The vulnerabilities inserted by the NSA into commercial encryption systems were designed to remain unknown to internet users, but raise questions over whether they could be exploited by hackers.

During 2013 the NSA expects the project to allow access to “data flowing through a hub for a major communications provider” and to a “major internet peer-to-peer voice and text communications system,, said the Guardian.

The NSA named its decryption programme after a battle in the US civil war, Bullrun, while its UK counterpart Edgehill is named after the first major engagement of the English civil war.

Bullrun has made progress against some widely used online protocols including HTTPS, voice-over-IP and secure sockets layer (SSL), which is used to encrypt online banking and shopping. However, the documents obtained by the Guardian suggest that the NSA and GCHQ have not yet managed to crack all encryption technologies.

Agent running

GCHQ also set up a human intelligence team which was “responsible for identifying, recruiting and running covert agents in the global telecommunications industry” to tackle “some of the most challenging targets”, according to documents quoted by the Guardian.

Revelations of US and UK efforts to break encryption follow reports of an NSA programme called Prism, which was used to monitor and assess communications metadata, and a UK effort named Tempora, which taps into transatlantic cables carrying masses of communications data.

Edward Snowden received temporary asylum in Russia after his initial leaks on the Prism programme. Russian President Vladimir Putin met US President Barack Obama for half an hour before the close of the G20 summit in St Petersburg, and said that Mr Obama did not request the extradition of former spy agency contractor Edward Snowden.

Extradition would be impossible because Snowden “did not commit a crime on our territory”, Putin told a news conference.

Responding to media claims that the US government has found ways to circumvent its security systems, a spokesman for Google said that the company “have no evidence of any such thing ever occurring”.

“The security of our users’ data is a top priority,” he added. “We do not provide any government, including the US government, with access to our systems… We provide user data to governments only in accordance with the law.”

We do not provide any government organization with direct access to Facebook servers. Facebook spokesman

A spokesman for Microsoft told Channel 4 News: “We do not provide any government with the ability to break the encryption, nor do we provide the government with the encryption keys.”

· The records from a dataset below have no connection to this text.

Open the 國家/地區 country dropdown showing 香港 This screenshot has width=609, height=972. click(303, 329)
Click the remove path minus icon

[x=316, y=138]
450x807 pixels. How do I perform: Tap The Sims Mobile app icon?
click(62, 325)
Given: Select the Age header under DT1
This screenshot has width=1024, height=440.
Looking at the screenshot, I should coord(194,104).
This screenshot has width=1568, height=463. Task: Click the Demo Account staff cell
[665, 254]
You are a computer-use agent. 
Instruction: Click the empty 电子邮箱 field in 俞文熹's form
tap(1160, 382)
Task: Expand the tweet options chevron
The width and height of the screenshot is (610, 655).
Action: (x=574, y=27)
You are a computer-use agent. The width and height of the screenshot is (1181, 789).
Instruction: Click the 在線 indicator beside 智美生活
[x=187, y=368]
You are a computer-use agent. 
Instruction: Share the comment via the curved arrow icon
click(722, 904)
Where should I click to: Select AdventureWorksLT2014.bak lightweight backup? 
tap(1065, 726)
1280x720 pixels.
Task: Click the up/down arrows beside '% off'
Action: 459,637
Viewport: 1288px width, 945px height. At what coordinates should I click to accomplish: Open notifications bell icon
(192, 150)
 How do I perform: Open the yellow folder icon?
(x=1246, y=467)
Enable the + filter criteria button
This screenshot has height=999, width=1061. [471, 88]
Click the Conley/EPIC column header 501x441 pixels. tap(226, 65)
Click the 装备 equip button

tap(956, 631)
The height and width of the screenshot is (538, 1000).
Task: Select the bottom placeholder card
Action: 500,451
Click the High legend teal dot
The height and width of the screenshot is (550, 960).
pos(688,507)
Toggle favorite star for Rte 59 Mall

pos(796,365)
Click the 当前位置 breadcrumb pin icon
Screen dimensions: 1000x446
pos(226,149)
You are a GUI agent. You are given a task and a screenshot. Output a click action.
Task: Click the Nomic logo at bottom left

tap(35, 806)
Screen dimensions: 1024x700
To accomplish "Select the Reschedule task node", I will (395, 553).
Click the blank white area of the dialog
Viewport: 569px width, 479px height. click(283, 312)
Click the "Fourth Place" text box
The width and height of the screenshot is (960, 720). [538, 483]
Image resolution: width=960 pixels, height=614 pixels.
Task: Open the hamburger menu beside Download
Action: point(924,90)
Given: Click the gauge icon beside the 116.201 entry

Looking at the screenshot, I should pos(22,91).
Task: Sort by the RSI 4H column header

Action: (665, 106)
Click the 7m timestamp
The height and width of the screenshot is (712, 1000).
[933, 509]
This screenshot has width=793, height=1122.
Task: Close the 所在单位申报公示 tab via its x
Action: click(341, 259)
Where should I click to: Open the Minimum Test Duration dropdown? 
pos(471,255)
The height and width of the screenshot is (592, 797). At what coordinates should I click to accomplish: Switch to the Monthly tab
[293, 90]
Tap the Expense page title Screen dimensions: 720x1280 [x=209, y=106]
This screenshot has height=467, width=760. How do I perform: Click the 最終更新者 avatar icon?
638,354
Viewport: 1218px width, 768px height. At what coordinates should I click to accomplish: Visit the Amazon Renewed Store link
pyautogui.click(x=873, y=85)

“When we are legally obligated to comply with demands, we pull the specified content from our servers where it sits in an unencrypted state, and then we provide it to the government agency. Microsoft does not provide any government with direct and unfettered access to our customer’s data.”

When asked about involvement in inserting software ‘backdoors’ or aiding decryption efforts by the NSA and GCHQ, a Facebook spokesman said the company had “nothing new to add” to its previous statements on Mr Snowden’s revelations.

“Facebook is not and has never been part of any program to give the US or any other government direct access to our servers,” Facebook reiterated. “We do not provide any government organization with direct access to Facebook servers.”

Yahoo told Channel 4 News: “We are unaware of and do not participate in such an effort, and if it exists, it offers substantial potential for abuse.

“Yahoo zealously defends our users’ privacy and responds to government requests for data only after considering every applicable objection and in accordance with the law.”

The Guardian’s report was jointly published by the New York Times and Propublica.